Plouffe’s next 27 starts — all of June and his first game in July — are what put him on the fantasy map. He hit .333/.395/.784 with 13 HR, 23 RBI, and 24 R; that is an impressive month and it sent his ownership soaring, though the earlier in that span that owners grabbed him, the more value they got from him. He was hitting home runs on nearly a third of his flyballs, which wasn’t sustainable, but the drop off came faster than anyone was expecting. While he finished July with a workable average, .288/.333/.373, his power was all but gone. He hit just one more home run between July 2 and July 20 when a thumb injury sidelined him for the better part of a month.
It would be easy to blame Plouffe’s injuries for his absolutely abominable return from the disabled list, especially as hand and wrist injuries have a tendency to linger even beyond the player’s activation, but that just doesn’t seem to be the case here. Yes, he went 1-for-24 in his first week off the DL and finished the month of August with a .161/.232/.226 line, but he boasted a 28.6 percent line drive rate during that same time, which makes it hard to suggest that he was swinging tentatively or ineffectively because of his thumb. Even acknowledging that line drives can be miscategorized, not many guys manage a BABIP of .188 when they’re barreling up the ball relatively well.

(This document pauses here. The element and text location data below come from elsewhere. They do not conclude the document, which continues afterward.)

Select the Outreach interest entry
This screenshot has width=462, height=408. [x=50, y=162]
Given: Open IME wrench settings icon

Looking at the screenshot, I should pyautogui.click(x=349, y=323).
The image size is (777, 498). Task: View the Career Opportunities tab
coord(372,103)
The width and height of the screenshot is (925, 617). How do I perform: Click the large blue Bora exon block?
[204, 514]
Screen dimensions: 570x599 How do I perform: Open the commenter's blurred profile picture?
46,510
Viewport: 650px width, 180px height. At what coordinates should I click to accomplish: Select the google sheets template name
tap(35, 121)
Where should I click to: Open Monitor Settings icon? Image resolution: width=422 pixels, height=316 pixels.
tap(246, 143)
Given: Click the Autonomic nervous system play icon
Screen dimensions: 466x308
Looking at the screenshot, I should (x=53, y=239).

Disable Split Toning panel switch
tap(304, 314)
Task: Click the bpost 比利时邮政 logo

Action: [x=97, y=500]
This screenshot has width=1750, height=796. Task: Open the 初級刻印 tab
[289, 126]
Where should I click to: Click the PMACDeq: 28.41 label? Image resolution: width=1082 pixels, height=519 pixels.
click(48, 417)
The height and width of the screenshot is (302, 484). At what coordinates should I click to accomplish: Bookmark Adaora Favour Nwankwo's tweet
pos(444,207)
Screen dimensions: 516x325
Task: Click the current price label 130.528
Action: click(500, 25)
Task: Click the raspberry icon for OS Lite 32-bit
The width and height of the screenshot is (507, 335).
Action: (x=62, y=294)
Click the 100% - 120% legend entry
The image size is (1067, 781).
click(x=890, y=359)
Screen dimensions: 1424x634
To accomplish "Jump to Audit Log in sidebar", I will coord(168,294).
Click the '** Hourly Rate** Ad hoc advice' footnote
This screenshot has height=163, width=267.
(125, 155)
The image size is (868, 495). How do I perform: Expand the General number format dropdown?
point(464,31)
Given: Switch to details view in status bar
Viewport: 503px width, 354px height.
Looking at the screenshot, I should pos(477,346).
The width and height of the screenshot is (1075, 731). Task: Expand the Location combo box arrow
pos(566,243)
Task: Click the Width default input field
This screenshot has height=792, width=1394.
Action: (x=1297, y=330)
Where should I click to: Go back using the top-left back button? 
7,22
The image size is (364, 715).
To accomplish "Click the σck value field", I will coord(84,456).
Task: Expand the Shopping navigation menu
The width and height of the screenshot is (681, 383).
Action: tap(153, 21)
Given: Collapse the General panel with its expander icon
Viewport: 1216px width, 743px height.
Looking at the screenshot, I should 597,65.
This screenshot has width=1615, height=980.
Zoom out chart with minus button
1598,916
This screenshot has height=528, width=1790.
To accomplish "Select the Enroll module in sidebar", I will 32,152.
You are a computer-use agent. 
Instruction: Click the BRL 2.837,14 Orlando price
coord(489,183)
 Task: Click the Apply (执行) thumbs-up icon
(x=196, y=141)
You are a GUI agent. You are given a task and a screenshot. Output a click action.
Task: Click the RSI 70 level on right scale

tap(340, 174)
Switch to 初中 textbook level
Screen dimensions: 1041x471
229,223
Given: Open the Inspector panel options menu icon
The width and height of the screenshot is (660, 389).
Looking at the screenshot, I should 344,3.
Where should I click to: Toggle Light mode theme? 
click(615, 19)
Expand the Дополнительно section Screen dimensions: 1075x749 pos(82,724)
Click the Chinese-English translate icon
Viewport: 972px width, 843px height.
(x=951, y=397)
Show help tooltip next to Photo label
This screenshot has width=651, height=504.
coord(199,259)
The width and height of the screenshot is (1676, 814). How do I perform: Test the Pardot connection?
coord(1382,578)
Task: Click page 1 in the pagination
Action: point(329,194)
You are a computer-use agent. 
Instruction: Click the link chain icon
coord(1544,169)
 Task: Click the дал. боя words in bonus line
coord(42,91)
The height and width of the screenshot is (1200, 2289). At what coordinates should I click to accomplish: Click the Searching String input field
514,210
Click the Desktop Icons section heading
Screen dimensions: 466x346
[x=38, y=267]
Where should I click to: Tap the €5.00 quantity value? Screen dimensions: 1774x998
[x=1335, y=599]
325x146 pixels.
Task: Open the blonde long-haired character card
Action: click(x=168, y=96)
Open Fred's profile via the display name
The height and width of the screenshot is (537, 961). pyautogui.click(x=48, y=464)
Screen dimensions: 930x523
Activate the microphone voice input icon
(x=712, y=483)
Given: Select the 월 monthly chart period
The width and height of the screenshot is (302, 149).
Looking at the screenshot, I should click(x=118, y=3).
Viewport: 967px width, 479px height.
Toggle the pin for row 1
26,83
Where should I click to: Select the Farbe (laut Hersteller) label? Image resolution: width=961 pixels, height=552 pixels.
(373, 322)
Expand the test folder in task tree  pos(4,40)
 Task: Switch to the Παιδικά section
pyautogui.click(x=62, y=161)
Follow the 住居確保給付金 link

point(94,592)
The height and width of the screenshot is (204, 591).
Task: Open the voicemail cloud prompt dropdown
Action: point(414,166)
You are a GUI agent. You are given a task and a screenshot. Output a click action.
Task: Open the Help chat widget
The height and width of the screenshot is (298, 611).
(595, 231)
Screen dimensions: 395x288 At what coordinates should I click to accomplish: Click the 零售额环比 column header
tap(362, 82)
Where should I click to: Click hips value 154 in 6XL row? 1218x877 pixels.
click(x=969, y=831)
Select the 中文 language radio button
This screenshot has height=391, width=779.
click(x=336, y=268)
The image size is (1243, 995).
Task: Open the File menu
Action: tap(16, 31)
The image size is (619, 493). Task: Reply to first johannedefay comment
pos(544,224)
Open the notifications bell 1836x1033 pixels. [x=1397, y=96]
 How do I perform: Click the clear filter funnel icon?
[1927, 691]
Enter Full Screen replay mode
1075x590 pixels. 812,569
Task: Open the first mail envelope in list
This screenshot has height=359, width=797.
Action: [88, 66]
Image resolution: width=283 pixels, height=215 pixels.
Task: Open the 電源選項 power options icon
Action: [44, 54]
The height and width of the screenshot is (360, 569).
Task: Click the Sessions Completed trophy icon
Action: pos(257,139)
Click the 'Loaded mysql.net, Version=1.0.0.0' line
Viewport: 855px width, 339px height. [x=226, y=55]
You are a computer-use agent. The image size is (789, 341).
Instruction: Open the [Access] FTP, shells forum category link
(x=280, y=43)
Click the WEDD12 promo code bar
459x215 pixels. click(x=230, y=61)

Plouffe’s September was better, but hardly rises to the level of good. He hit .218/.269/.416 with four home runs — in similar fashion to the way he started the season, when he made contact the ball carried and 11 of his 22 hits went for extra bases — but he finished the season with an overall line of .235/.301/.455, which frankly isn’t that impressive. He was Zach Sanders’ 31st best third baseman this year and it’s hard to argue that he didn’t earn that ranking, but neither so is it difficult to imagine that Plouffe could have finished with a much better average at the very least without much additional effort. This is not to say that Plouffe’s struggles were solely bad luck, but he certainly was on the wrong side of a few bad breaks.
The up-and-down nature of Plouffe’s season makes it difficult to look at it holistically and get a good sense of what he’s going to be going forward. The Twins would love for him to be their answer at third until Miguel Sano is ready — circa 2016 if he can stick at third base at all — but Plouffe’s defense doesn’t make that possible if he’s only going to be six percent above league average offensively. His BABIP by the end of the year was a regrettable .244 and while he doesn’t have enough major league experience to definitively say how low that is, I don’t feel particularly adventurous saying that he’ll have a better time of it next year.
Betting on Plouffe to pull a full season anywhere close to his month of June would be irrational and nothing more than wishcasting, but — assuming he stays healthy next year — a batting average in the .260-.270 range with another 25 home runs hardly seems too good to be true. I can’t see the Twins adding a third baseman this offseason and there’s no obvious replacement in the system, so he should get a fair shake next year. If he hits, he’ll have the chance to stay, but I don’t know that Plouffe will get a chance to play through another extended slump the way he did twice in 2012, but at that point he’d be so far off fantasy radars that it won’t affect too many owners.